[READING PASSAGE]
The head of the U.S. bishops' Committee on Domestic Justice and Human Development joined with others in praising a new federal rule to cut down on the amount of toxins emitted from coal- and oil-fired plants.
"It just makes good sense to want to have clean air for our children and families to breathe and for future generations," said a statement by Bishop Stephen E. Blaire of Stockton, Calif., issued Dec. 21, the date the new Environmental Protection Agency rules on toxins were unveiled.
"Children, inside and outside the womb, are uniquely vulnerable to environmental hazards and exposure to toxic pollutants in the environment," he said. "Their bodies, behaviors and size leave them more exposed than adults to such health hazards."
The E.P.A. rule, which has been in the works since 1990, is intended to cut mercury, arsenic and other toxins by up to 90 percent by 2016, the year the rule would be fully implemented.

[REQUIRED ACTION A] Transcribe the passage from the article on the EPA toxin rule, beginning at the words "The head of" and stopping after "and oil-fired plants.".
[REQUIRED ACTION B] According to the article on the EPA toxin rule, since what year has the rule been in the works?

[RECORD SET]

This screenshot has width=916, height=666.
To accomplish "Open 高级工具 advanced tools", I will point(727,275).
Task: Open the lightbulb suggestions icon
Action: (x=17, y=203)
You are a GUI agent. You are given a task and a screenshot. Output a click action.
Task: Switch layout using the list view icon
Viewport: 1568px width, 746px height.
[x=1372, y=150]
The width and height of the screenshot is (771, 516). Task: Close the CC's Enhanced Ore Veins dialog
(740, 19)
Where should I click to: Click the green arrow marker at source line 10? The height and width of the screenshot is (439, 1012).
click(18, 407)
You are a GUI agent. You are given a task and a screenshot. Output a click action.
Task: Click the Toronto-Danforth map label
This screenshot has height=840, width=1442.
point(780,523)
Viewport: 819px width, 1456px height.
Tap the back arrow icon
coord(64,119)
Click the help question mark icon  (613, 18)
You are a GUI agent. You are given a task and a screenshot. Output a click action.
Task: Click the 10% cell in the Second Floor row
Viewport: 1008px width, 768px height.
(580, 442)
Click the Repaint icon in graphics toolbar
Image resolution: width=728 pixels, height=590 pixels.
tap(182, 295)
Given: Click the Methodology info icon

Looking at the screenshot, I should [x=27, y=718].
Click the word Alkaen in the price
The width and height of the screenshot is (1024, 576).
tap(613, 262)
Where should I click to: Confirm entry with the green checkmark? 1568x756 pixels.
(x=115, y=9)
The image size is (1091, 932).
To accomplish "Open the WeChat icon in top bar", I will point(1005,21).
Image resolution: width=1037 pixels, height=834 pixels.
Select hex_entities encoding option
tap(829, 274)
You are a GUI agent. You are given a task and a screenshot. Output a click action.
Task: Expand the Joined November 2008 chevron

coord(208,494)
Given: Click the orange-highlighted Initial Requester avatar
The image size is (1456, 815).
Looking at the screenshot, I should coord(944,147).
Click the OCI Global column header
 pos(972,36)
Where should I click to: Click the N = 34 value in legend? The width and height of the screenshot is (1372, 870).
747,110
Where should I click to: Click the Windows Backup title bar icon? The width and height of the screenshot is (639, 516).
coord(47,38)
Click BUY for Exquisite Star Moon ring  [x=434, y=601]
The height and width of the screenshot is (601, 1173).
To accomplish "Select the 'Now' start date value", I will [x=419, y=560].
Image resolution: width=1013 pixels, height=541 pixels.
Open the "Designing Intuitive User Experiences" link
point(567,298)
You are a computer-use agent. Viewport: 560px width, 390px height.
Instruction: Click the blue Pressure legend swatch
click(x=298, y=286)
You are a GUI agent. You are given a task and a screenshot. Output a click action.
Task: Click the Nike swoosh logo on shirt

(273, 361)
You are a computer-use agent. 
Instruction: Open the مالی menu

[EXPECTED ANSWER A]
The head of the U.S. bishops' Committee on Domestic Justice and Human Development joined with others in praising a new federal rule to cut down on the amount of toxins emitted from coal- and oil-fired plants.

[EXPECTED ANSWER B] 1990